We describe the identification of proper names in the Wall Street Journal (WSJ) text. The classification is based on names and their local and global contexts. In general, if a name is referenced again in the following context, the subsequent reference involves a reduced form of the name. This makes them difficult to process. We introduce an efficient computational model of discourse that is used in the identification of unknown proper names and the coreference resolution for proper names. Coreference resolution is based on common patterns of proper names to find different forms they refer to the same thing. The contracted form can be successfully referred to the full name form by a name matching algorithm. The model gains efficiency through reduction of its search space of candidate antecedents. As each new proper name is mentioned, the algorithm checks only the candidate antecedents that contain the first constituent of any newly mentioned name. A further reduction in the search space is achieved by using semantic categories of proper names with pointers to link constituents to those proper names.
As natural language processing (NLP) systems grow more sophisticated, they need larger and more detailed lexicons. The most widespread solution for creating computational lexicons has been the use of machine readable dictionaries. But a dictionary can never be expected to cover proper names one might encounter in a news text. It is desirable to extract information about proper names from a news text in order to make it possible to handle real world text.
Proper names present problems for the automatic understanding of unrestricted text. One problem for processing text is that proper names occur very frequently in news text, and important names are likely to be mentioned many times. In addition, a proper name can occur in variant forms in an article. Yet the classification of unknown names in text is crucial for NLP systems to understand a text, especially news text. Although much of the work being done in identification and categorization is based on the internal structure of names and local contexts, little work has been reported on the discourse properties of names.

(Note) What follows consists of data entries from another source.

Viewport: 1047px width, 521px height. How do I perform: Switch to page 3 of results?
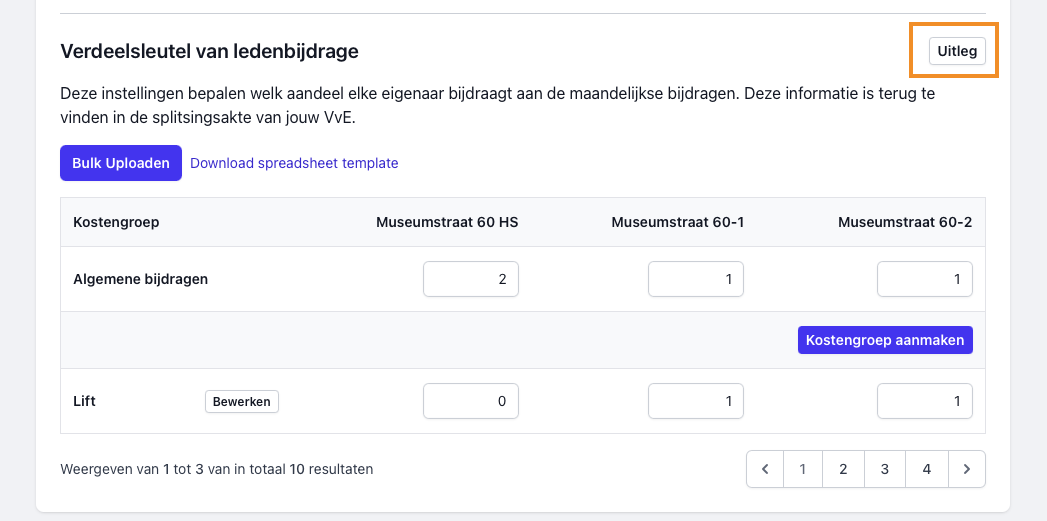pyautogui.click(x=885, y=469)
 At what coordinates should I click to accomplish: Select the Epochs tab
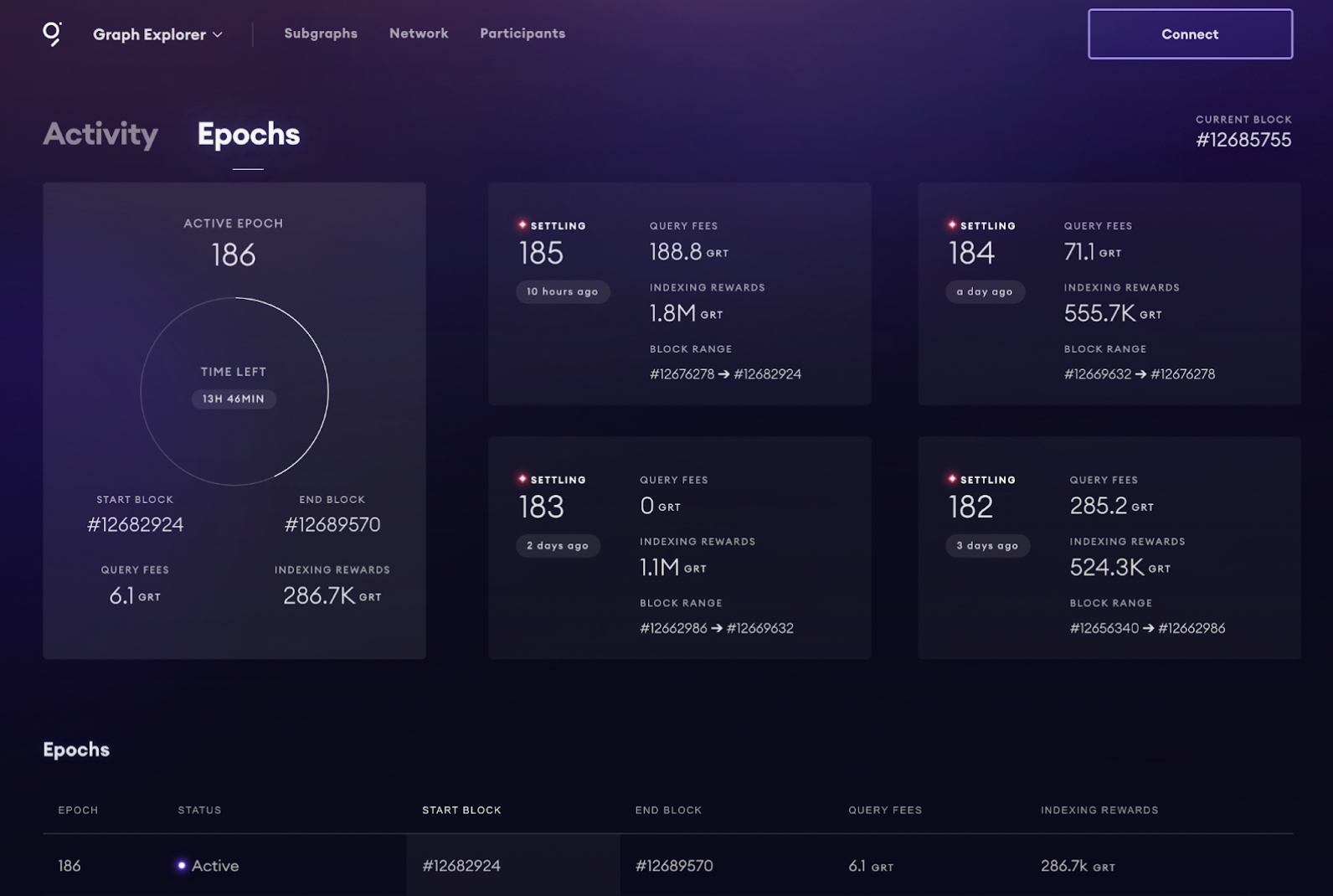tap(248, 134)
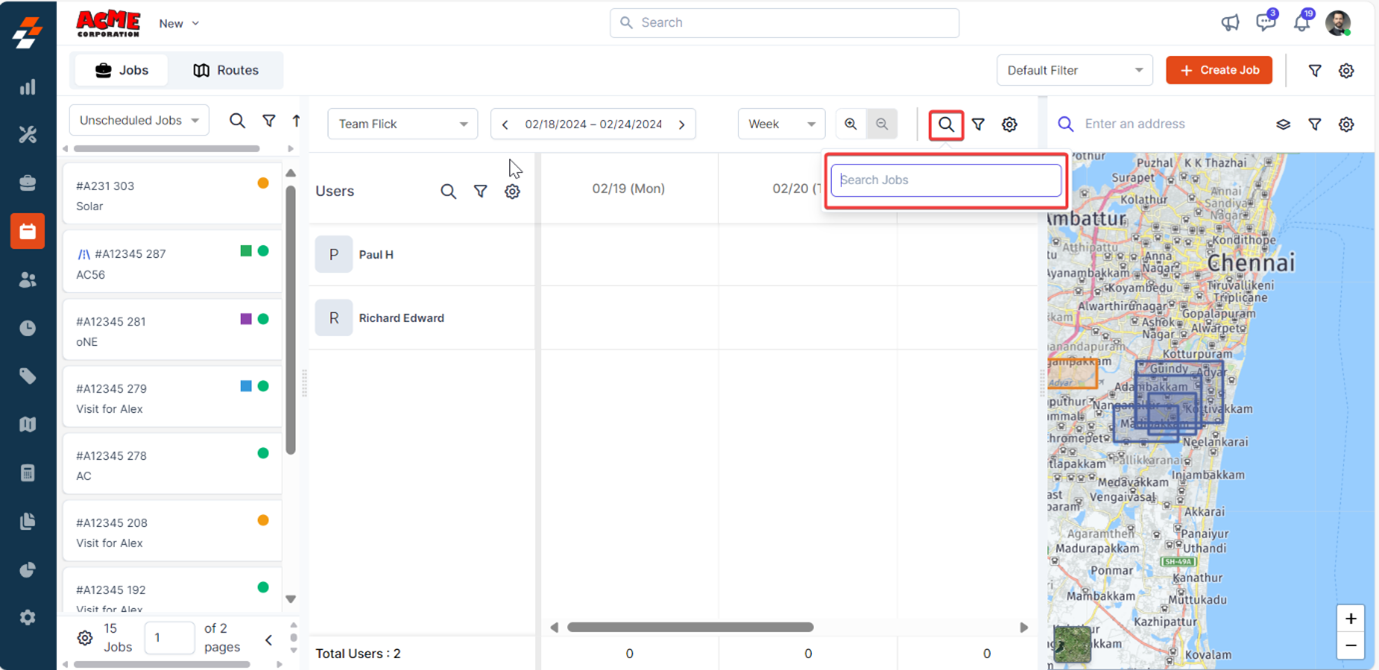
Task: Open calendar scheduler in left sidebar
Action: 27,231
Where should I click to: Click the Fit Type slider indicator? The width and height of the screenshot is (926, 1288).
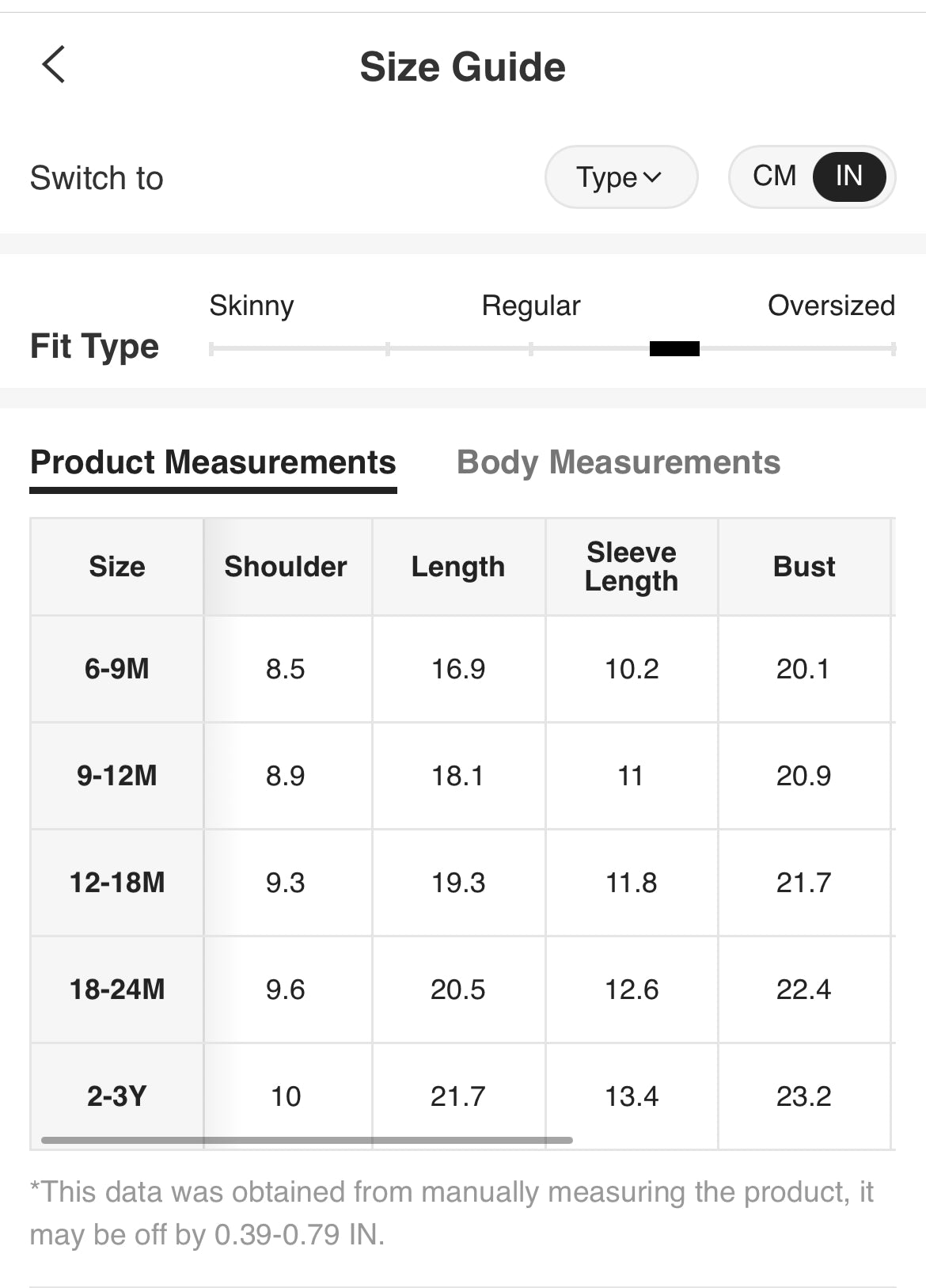(674, 348)
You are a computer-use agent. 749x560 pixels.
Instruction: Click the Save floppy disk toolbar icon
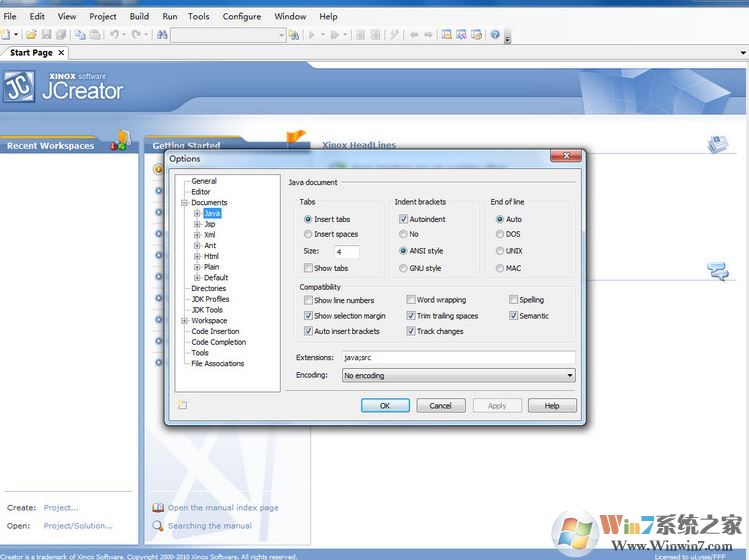click(46, 35)
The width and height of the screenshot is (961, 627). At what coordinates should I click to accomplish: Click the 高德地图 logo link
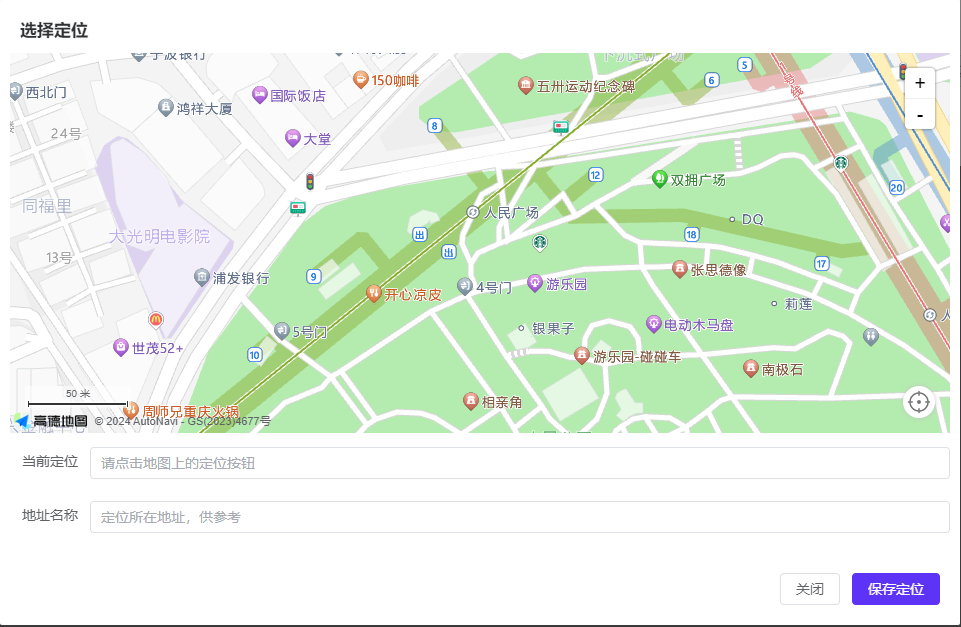click(x=51, y=421)
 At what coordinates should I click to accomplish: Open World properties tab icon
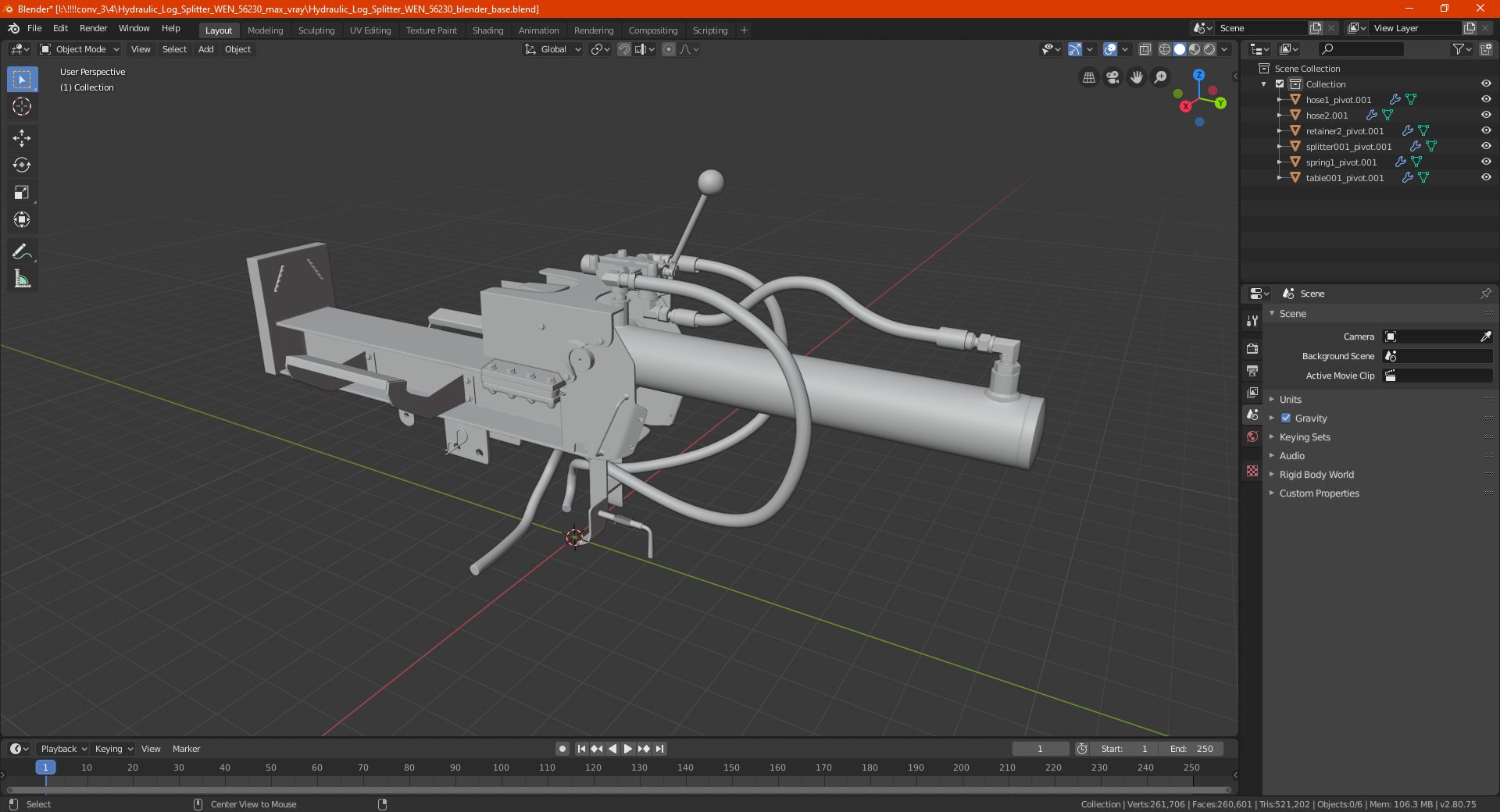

An approach to solve unknown name identification relies on the fact that some proper names are accompanied by a name description word, that we call a 'key word.' Key words are words that provide clues to identify preceding or following proper names. For example, titles, degrees, and affiliations are important sources for recognizing personal names. Proper names related to organizations have various key words such as Corp., Inc., Association. These can be definite criteria indicating company or organization. A key word is not always enough to categorize a proper name. For instance, a company name can be designated by a contracted name form without a key word.
Another approach is that the context of the phrases adjacent to the unknown name can be used to provide critical evidence for categorizing a proper name. For instance, new names of people are generally accompanied by appositive phrases (e.g., "Pierre Vinken, 61 years old"), and a city name can be followed by a state or country name (e.g., "Deer Park, N.Y.").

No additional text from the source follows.